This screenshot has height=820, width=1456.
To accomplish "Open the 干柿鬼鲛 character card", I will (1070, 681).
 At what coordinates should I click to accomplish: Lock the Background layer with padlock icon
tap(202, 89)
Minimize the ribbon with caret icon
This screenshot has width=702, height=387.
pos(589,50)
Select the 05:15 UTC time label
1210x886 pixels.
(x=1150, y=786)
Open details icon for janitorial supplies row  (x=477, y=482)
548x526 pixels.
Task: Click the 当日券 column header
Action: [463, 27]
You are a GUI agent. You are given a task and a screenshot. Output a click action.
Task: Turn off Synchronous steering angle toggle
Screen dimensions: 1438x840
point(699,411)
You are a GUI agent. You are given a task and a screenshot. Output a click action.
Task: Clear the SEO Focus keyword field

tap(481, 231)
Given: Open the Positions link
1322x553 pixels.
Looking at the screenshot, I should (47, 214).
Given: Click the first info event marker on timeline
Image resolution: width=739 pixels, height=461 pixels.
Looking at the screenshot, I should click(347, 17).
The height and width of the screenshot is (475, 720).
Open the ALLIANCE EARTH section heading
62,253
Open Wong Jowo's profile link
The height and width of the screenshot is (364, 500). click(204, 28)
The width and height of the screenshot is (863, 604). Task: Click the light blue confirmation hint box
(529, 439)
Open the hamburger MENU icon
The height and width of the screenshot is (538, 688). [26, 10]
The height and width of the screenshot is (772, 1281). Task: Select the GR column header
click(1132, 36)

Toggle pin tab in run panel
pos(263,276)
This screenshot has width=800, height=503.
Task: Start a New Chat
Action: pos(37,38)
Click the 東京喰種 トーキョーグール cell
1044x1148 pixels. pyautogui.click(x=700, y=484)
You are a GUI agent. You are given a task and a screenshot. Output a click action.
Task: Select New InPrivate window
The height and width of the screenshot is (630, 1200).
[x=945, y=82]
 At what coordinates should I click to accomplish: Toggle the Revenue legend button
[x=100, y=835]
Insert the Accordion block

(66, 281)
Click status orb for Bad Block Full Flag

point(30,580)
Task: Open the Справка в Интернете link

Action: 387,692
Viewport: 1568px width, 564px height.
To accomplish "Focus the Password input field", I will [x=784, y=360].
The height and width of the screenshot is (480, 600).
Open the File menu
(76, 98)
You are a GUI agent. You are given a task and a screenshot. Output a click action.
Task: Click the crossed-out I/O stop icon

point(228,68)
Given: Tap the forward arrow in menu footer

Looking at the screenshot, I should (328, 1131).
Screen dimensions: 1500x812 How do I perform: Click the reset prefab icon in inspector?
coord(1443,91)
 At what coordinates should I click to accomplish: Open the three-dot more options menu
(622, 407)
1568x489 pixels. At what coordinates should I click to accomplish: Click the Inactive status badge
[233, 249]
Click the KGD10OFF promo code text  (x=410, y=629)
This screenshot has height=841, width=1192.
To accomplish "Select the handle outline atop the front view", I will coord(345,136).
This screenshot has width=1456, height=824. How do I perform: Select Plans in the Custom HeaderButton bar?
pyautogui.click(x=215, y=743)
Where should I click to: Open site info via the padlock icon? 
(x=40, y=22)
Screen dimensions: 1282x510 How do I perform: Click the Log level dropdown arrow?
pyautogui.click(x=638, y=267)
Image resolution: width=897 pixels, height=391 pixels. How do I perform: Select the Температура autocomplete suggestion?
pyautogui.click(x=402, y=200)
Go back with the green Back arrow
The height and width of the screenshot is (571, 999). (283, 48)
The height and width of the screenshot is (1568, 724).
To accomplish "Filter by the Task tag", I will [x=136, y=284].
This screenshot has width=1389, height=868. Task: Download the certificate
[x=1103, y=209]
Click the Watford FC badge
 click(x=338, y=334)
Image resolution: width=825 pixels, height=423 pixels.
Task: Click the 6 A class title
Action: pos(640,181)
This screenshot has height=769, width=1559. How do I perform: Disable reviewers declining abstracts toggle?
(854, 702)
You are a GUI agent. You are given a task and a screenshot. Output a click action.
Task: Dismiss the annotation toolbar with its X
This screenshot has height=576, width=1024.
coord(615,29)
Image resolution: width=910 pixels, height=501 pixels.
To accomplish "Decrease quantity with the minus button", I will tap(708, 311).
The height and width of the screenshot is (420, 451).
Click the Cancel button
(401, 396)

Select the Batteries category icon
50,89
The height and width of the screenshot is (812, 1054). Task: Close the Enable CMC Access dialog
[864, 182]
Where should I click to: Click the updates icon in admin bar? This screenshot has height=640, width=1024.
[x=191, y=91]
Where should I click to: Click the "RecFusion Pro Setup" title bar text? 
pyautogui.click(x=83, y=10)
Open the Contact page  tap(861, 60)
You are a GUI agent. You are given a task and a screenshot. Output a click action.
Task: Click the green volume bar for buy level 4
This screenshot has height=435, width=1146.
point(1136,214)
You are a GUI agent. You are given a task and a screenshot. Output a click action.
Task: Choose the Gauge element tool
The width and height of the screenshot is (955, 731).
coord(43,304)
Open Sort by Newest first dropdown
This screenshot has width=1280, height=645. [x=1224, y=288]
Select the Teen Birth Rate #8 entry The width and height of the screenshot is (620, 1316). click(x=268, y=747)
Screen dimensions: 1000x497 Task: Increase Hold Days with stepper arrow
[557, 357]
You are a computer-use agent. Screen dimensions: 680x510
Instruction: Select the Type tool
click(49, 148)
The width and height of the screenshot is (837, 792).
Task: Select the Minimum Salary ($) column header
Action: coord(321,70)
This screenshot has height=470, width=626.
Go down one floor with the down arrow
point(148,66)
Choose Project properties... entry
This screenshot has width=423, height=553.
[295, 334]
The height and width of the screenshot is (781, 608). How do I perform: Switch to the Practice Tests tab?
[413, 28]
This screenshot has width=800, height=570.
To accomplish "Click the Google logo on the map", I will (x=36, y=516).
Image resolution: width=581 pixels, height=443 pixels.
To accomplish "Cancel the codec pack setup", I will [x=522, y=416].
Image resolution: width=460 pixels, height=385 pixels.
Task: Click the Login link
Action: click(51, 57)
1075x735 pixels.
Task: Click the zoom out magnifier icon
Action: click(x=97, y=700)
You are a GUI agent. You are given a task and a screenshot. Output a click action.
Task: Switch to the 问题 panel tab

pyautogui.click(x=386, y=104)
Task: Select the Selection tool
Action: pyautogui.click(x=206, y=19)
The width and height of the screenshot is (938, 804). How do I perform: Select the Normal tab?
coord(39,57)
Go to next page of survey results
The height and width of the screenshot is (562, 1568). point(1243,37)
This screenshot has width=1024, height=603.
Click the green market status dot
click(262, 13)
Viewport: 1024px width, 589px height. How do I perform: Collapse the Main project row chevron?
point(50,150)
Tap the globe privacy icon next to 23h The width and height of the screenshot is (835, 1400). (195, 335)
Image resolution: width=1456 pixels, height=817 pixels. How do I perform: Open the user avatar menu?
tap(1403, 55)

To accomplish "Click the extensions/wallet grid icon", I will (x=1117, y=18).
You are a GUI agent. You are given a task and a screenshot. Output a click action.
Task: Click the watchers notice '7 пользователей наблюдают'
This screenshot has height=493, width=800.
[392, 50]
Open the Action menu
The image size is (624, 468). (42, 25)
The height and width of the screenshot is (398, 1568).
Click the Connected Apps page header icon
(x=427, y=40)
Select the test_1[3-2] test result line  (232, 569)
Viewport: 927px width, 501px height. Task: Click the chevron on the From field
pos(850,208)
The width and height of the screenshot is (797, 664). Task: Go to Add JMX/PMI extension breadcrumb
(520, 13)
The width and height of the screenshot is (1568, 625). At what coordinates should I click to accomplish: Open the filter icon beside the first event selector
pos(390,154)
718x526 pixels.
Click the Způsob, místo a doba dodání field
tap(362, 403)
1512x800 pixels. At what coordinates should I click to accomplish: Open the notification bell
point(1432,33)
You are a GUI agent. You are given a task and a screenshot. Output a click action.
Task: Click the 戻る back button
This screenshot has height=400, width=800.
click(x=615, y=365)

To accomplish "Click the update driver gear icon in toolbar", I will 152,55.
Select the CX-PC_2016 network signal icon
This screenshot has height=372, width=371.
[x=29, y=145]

EXERCISE
Find the word "toolbar" in the records, and report each line that has it.

SOLUTION FOR THIS PROBLEM
Task: Dismiss the annotation toolbar with its X
To accomplish "Click the update driver gear icon in toolbar", I will 152,55.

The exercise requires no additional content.